# Wouldn't a Craftsman chipper make a great 2nd stage blower??



## lpmartin4 (Feb 16, 2010)

Hey all. I enjoy building functional stuff our of other people's junk. I own a 9hp chipper that will handle leaves, (via the hopper) or sticks up to 3" in diameter. I have no use for a chipper. I'm at the point I'd give it to a friend. Then it occurred to me... I bet if I mounted that housing behind an auger I'd have a very effective 2 stage snowblower. Has anyone tried this? I also own a Hustler Super Z with 23HP gas engine. I intend to mount whatever I build on the front of the Hustler with chains. Our little cul de sac gets ignored by our town. I'd love to be able to clear the street for our neighbors. Ideas?


----------



## ajslands (Sep 3, 2009)

I'll take it!


----------



## leon (Nov 18, 2008)

*Hypothesis, experiment, experiment.*

Hypothesis- use the fan chipper rotor drive for a snow blower impeller

Experiment- unsatisfactory results due to fly wheel clutch drive and poor torque due to 
flywheel clutch or a modified belt drive.

The rotor has to be as wide as the machine or use two rotors equal in width to the machine

Conclusion

The rotor fan impeller method has been patented and the patent is still in force, 
not a good idea from a legal standpoint 

:waving:

You will be money/ trouble free ahead if you buy a bercomac blower with an engine


----------

▸ **Direction 1**
Decide whether each statement agrees with the thread, answering yes or no and quoting the deciding words. (a) The original poster plans to attach the finished build to the Hustler using chains. (b) leon reports that using the chipper rotor as a snow blower impeller gave good results. (c) leon says the patent on the rotor fan impeller method is no longer in force.
▸ **Direction 2**
Reproduce the part of the thread that begins at the words "# Wouldn't a" and stops after the words "our neighbors. Ideas?".
▸ **Direction 3**
In one to three sentences, explain why leon says in the thread that the rotor fan impeller method is not a good idea from a legal standpoint.

▸ **Data segment**
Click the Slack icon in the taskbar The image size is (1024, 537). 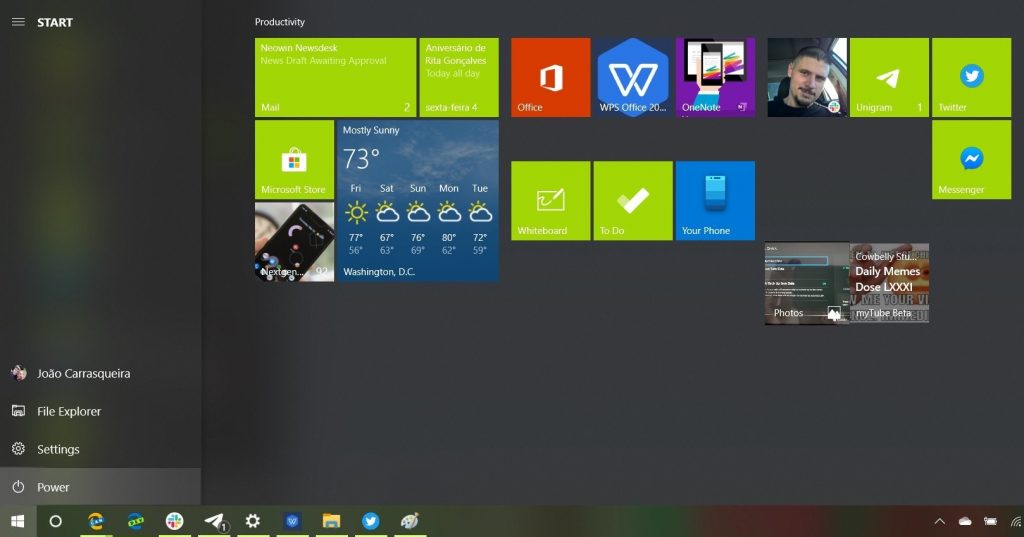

▸ **Exercise solution 1**
(a) Yes: "I intend to mount whatever I build on the front of the Hustler with chains."
(b) No: "unsatisfactory results due to fly wheel clutch drive and poor torque"
(c) No: "the patent is still in force"

▸ **Exercise solution 2**
# Wouldn't a Craftsman chipper make a great 2nd stage blower??



## lpmartin4 (Feb 16, 2010)

Hey all. I enjoy building functional stuff our of other people's junk. I own a 9hp chipper that will handle leaves, (via the hopper) or sticks up to 3" in diameter. I have no use for a chipper. I'm at the point I'd give it to a friend. Then it occurred to me... I bet if I mounted that housing behind an auger I'd have a very effective 2 stage snowblower. Has anyone tried this? I also own a Hustler Super Z with 23HP gas engine. I intend to mount whatever I build on the front of the Hustler with chains. Our little cul de sac gets ignored by our town. I'd love to be able to clear the street for our neighbors. Ideas?

▸ **Exercise solution 3**
leon says the rotor fan impeller method has been patented and the patent is still in force. That makes it a poor idea from a legal standpoint.